§ EXERCISE BRIEF
Rewrite the items below, changing every "GUI agent" to "screen assistant" and leaving everything else unchanged.

§ SUPPLIED RECORDS
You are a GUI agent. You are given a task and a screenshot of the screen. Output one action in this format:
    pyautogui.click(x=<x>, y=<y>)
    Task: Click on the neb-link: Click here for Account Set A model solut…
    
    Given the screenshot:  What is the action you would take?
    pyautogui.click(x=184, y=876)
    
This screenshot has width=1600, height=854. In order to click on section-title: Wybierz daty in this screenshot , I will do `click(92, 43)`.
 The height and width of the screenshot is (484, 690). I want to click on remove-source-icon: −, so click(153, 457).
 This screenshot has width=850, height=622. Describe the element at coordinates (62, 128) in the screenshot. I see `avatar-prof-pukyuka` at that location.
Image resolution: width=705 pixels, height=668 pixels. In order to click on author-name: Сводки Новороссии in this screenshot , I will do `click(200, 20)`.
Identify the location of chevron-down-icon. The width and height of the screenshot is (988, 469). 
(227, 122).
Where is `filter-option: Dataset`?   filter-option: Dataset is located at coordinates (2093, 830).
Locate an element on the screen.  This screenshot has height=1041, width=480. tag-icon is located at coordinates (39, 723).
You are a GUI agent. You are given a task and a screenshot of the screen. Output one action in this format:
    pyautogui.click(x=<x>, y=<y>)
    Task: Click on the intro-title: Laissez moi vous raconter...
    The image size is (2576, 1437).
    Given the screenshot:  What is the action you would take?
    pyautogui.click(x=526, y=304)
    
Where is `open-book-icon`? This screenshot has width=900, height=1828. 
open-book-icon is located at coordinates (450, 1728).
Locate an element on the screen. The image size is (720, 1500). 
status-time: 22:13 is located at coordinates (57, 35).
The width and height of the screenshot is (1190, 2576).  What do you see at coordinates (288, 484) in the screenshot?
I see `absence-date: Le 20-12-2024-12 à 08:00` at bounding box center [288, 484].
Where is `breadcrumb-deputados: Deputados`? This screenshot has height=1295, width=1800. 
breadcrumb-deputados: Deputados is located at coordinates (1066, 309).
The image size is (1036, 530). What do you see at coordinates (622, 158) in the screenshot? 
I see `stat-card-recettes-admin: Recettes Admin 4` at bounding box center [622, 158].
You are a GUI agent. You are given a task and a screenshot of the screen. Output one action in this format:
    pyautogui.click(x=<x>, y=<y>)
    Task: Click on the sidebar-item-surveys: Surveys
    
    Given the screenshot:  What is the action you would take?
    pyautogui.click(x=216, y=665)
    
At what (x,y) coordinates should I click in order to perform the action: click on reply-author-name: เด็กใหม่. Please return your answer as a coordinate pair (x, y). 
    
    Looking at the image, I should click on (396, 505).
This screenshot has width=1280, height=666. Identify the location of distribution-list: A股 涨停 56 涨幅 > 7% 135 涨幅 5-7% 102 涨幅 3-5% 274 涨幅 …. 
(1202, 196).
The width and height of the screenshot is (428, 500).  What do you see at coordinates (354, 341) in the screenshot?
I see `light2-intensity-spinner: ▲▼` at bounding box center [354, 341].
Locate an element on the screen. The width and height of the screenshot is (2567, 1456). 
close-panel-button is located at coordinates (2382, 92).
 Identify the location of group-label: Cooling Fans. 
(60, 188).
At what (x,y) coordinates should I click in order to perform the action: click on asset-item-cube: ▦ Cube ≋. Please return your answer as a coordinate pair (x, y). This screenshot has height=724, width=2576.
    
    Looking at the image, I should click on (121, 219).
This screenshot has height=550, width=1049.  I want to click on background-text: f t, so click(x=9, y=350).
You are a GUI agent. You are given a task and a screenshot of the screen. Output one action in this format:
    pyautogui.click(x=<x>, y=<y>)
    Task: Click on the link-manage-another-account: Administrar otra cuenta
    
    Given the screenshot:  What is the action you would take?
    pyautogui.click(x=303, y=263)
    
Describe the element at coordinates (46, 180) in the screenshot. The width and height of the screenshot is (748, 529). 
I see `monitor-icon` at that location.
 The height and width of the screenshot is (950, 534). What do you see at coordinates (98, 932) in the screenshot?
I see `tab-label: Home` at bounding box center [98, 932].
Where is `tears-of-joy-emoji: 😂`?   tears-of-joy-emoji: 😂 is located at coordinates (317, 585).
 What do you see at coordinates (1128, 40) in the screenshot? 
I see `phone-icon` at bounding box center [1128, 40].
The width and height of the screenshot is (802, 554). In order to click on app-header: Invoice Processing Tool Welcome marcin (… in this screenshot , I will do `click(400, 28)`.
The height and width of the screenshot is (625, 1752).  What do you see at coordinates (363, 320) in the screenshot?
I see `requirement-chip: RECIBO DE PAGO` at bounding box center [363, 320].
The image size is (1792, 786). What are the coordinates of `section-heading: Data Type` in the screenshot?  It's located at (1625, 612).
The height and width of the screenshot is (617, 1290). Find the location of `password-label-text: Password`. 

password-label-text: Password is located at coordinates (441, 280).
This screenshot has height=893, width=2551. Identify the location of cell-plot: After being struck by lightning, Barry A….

§ EXPECTED ANSWER
You are a screen assistant. You are given a task and a screenshot of the screen. Output one action in this format:
    pyautogui.click(x=<x>, y=<y>)
    Task: Click on the neb-link: Click here for Account Set A model solut…
    
    Given the screenshot:  What is the action you would take?
    pyautogui.click(x=184, y=876)
    
This screenshot has width=1600, height=854. In order to click on section-title: Wybierz daty in this screenshot , I will do `click(92, 43)`.
 The height and width of the screenshot is (484, 690). I want to click on remove-source-icon: −, so click(153, 457).
 This screenshot has width=850, height=622. Describe the element at coordinates (62, 128) in the screenshot. I see `avatar-prof-pukyuka` at that location.
Image resolution: width=705 pixels, height=668 pixels. In order to click on author-name: Сводки Новороссии in this screenshot , I will do `click(200, 20)`.
Identify the location of chevron-down-icon. The width and height of the screenshot is (988, 469). 
(227, 122).
Where is `filter-option: Dataset`?   filter-option: Dataset is located at coordinates (2093, 830).
Locate an element on the screen.  This screenshot has height=1041, width=480. tag-icon is located at coordinates (39, 723).
You are a screen assistant. You are given a task and a screenshot of the screen. Output one action in this format:
    pyautogui.click(x=<x>, y=<y>)
    Task: Click on the intro-title: Laissez moi vous raconter...
    The image size is (2576, 1437).
    Given the screenshot:  What is the action you would take?
    pyautogui.click(x=526, y=304)
    
Where is `open-book-icon`? This screenshot has width=900, height=1828. 
open-book-icon is located at coordinates (450, 1728).
Locate an element on the screen. The image size is (720, 1500). 
status-time: 22:13 is located at coordinates (57, 35).
The width and height of the screenshot is (1190, 2576).  What do you see at coordinates (288, 484) in the screenshot?
I see `absence-date: Le 20-12-2024-12 à 08:00` at bounding box center [288, 484].
Where is `breadcrumb-deputados: Deputados`? This screenshot has height=1295, width=1800. 
breadcrumb-deputados: Deputados is located at coordinates (1066, 309).
The image size is (1036, 530). What do you see at coordinates (622, 158) in the screenshot? 
I see `stat-card-recettes-admin: Recettes Admin 4` at bounding box center [622, 158].
You are a screen assistant. You are given a task and a screenshot of the screen. Output one action in this format:
    pyautogui.click(x=<x>, y=<y>)
    Task: Click on the sidebar-item-surveys: Surveys
    
    Given the screenshot:  What is the action you would take?
    pyautogui.click(x=216, y=665)
    
At what (x,y) coordinates should I click in order to perform the action: click on reply-author-name: เด็กใหม่. Please return your answer as a coordinate pair (x, y). 
    
    Looking at the image, I should click on (396, 505).
This screenshot has width=1280, height=666. Identify the location of distribution-list: A股 涨停 56 涨幅 > 7% 135 涨幅 5-7% 102 涨幅 3-5% 274 涨幅 …. 
(1202, 196).
The width and height of the screenshot is (428, 500).  What do you see at coordinates (354, 341) in the screenshot?
I see `light2-intensity-spinner: ▲▼` at bounding box center [354, 341].
Locate an element on the screen. The width and height of the screenshot is (2567, 1456). 
close-panel-button is located at coordinates (2382, 92).
 Identify the location of group-label: Cooling Fans. 
(60, 188).
At what (x,y) coordinates should I click in order to perform the action: click on asset-item-cube: ▦ Cube ≋. Please return your answer as a coordinate pair (x, y). This screenshot has height=724, width=2576.
    
    Looking at the image, I should click on (121, 219).
This screenshot has height=550, width=1049.  I want to click on background-text: f t, so click(x=9, y=350).
You are a screen assistant. You are given a task and a screenshot of the screen. Output one action in this format:
    pyautogui.click(x=<x>, y=<y>)
    Task: Click on the link-manage-another-account: Administrar otra cuenta
    
    Given the screenshot:  What is the action you would take?
    pyautogui.click(x=303, y=263)
    
Describe the element at coordinates (46, 180) in the screenshot. The width and height of the screenshot is (748, 529). 
I see `monitor-icon` at that location.
 The height and width of the screenshot is (950, 534). What do you see at coordinates (98, 932) in the screenshot?
I see `tab-label: Home` at bounding box center [98, 932].
Where is `tears-of-joy-emoji: 😂`?   tears-of-joy-emoji: 😂 is located at coordinates (317, 585).
 What do you see at coordinates (1128, 40) in the screenshot? 
I see `phone-icon` at bounding box center [1128, 40].
The width and height of the screenshot is (802, 554). In order to click on app-header: Invoice Processing Tool Welcome marcin (… in this screenshot , I will do `click(400, 28)`.
The height and width of the screenshot is (625, 1752).  What do you see at coordinates (363, 320) in the screenshot?
I see `requirement-chip: RECIBO DE PAGO` at bounding box center [363, 320].
The image size is (1792, 786). What are the coordinates of `section-heading: Data Type` in the screenshot?  It's located at (1625, 612).
The height and width of the screenshot is (617, 1290). Find the location of `password-label-text: Password`. 

password-label-text: Password is located at coordinates (441, 280).
This screenshot has height=893, width=2551. Identify the location of cell-plot: After being struck by lightning, Barry A….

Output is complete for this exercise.